Il futuro della Sanità senza le mura!

 

Presso la sede elettorale della Libera Associazione Civica “I Mirandolesi ” in Piazza Costituente, 35, GIUSEPPE LICITRA promuove per mercoledì 21 maggio 2014, dalle 21.00 alle 22.30 una serata di discussione sul tema:

IL FUTURO DELLA SANITÁ SENZA LE MURA:

dalla creazione delle Casa della Salute alla riorganizzazione della Medicina di Base e dei servizi territoriali.

La Libera Associazione Civica “I Mirandolesi” ha deciso di esplorare l’ambito della Sanità locale soffermandosi in particolar modo sull’assistenza territoriale.

Si avvarrà per questo dell’aiuto di stimati professionisti del settore per analizzare i progetti, le potenzialità e le criticità di questo “Sistema” che spesso non si vede ed invece rappresenta un “asset” fondamentale ed irrinunciabile in ambito sanitario, per tutti i cittadini di Mirandola e degli otto Comuni del Distretto.

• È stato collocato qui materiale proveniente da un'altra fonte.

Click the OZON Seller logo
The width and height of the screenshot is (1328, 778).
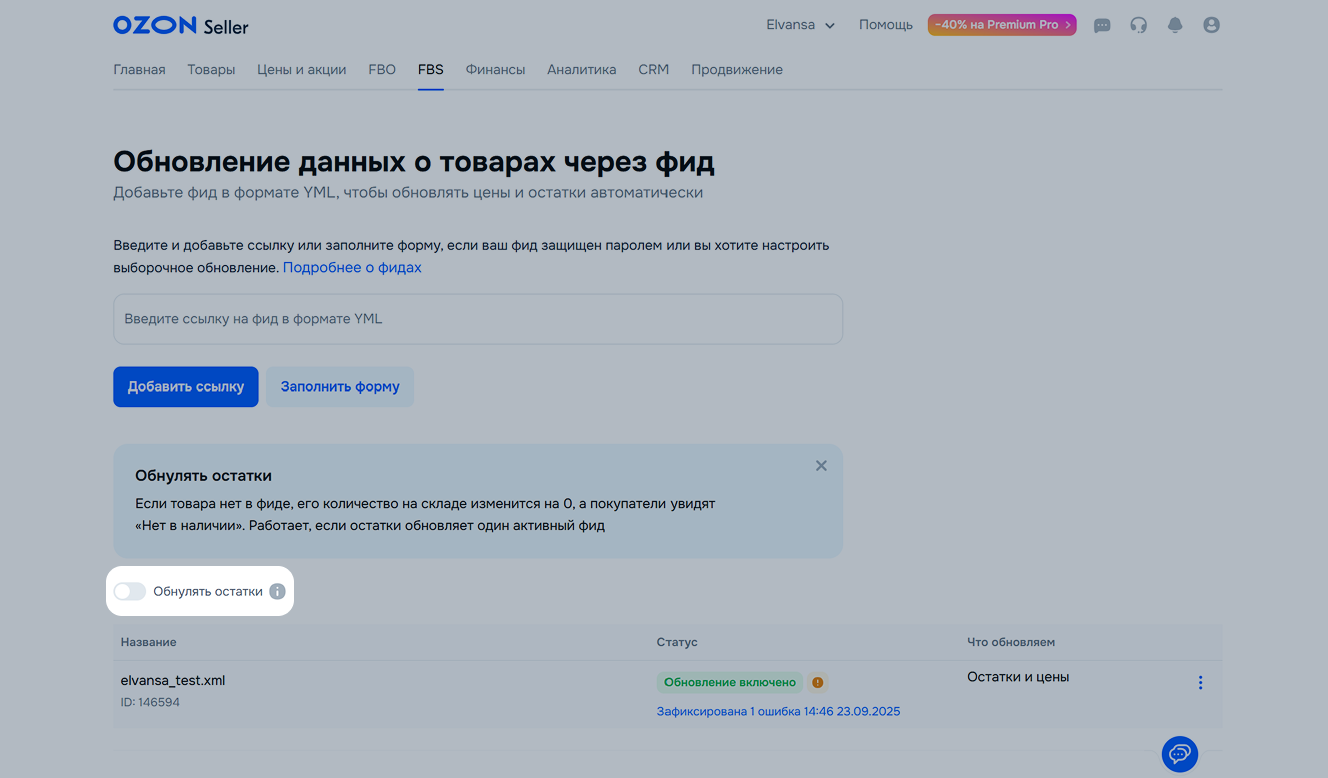click(181, 25)
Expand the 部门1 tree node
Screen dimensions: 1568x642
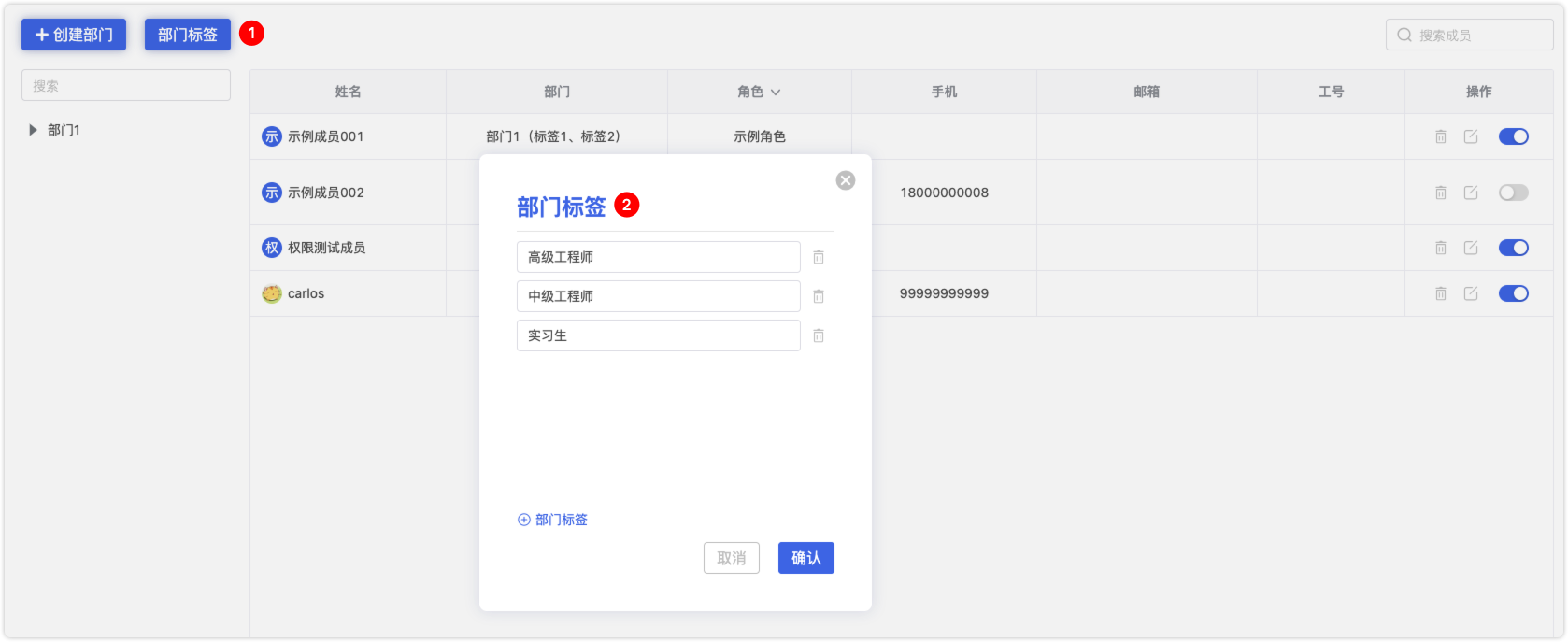pyautogui.click(x=34, y=130)
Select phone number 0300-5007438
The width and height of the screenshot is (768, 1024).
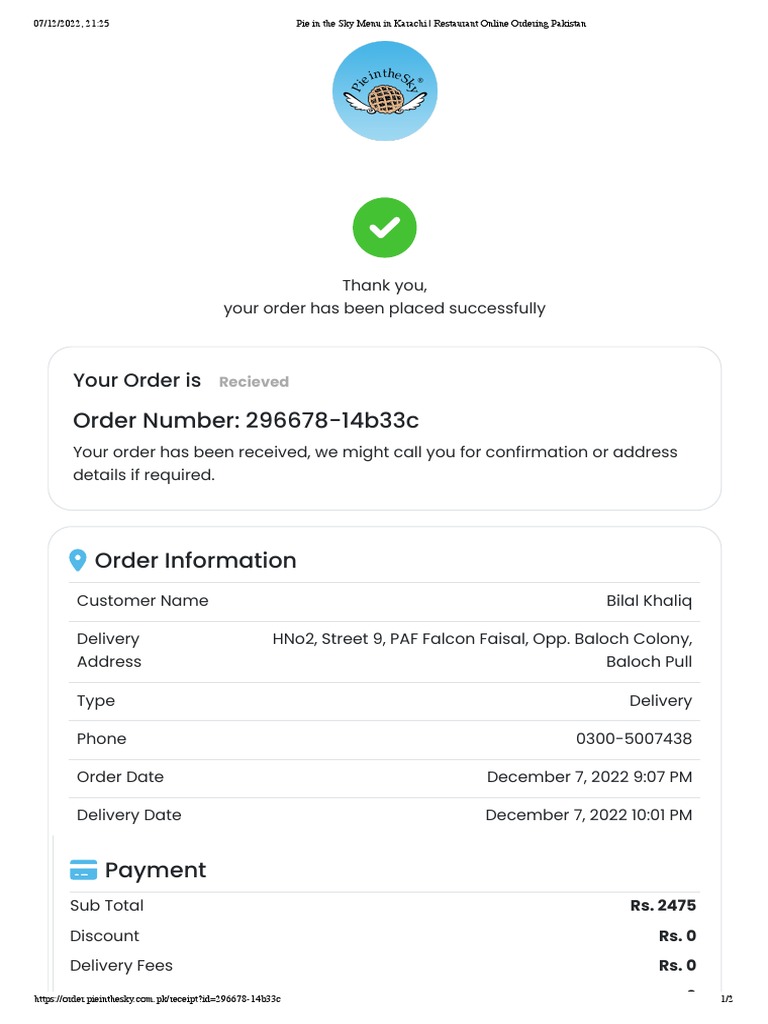point(634,739)
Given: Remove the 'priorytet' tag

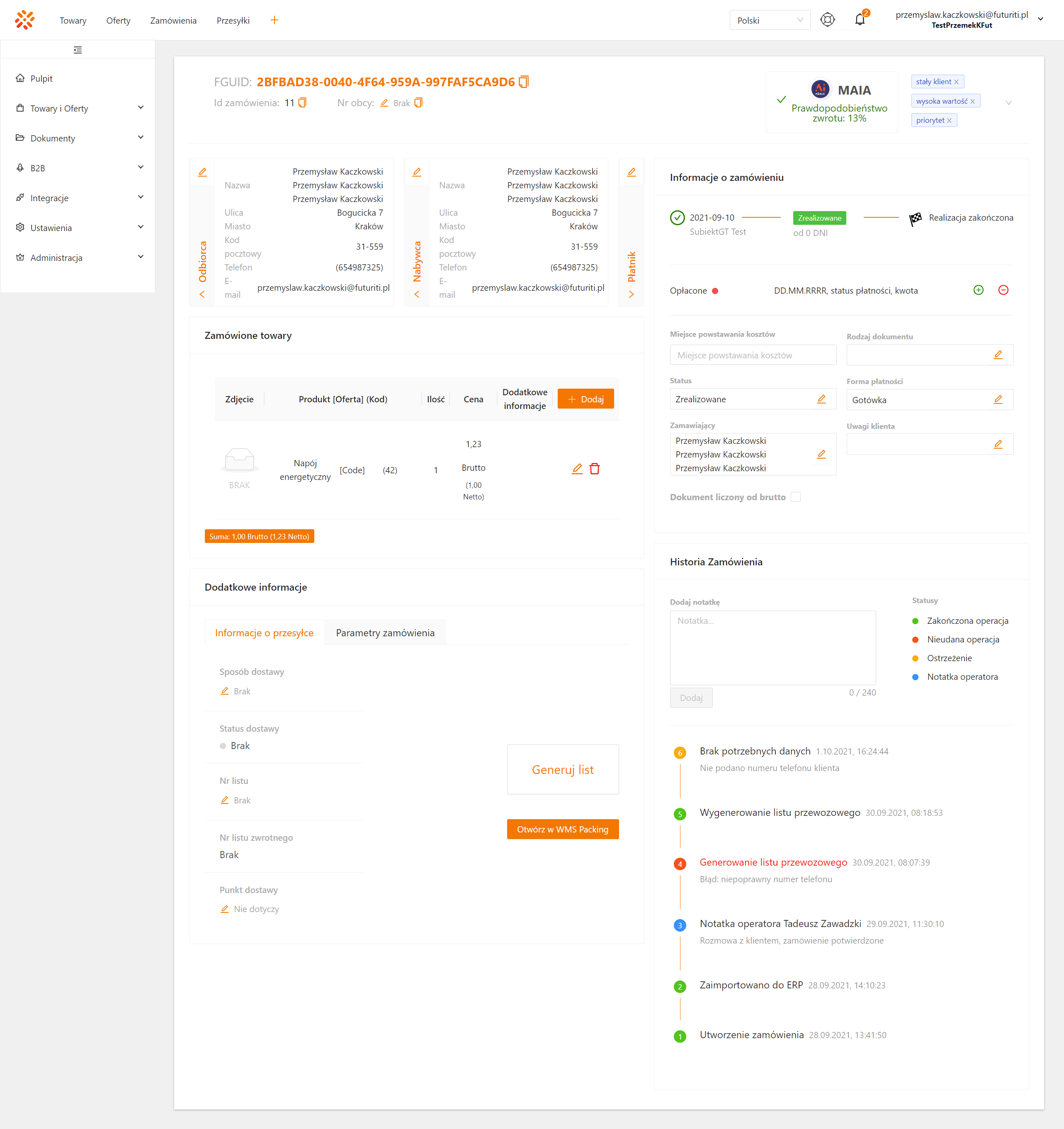Looking at the screenshot, I should [x=949, y=120].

Per questo è senza dubbio di vitale importanza investire nella riorganizzazione dei servizi territoriali, nella promozione delle Medicine di Gruppo dei Medici di medicina generale e nella realizzazione di strutture socio-sanitarie innovative.

Deve poi rimanere centrale il tema sfidante e spesso disatteso della prevenzione, in particolar modo rispetto all’impatto positivo che questa potrebbe giocare sull’insorgenza delle patologie croniche.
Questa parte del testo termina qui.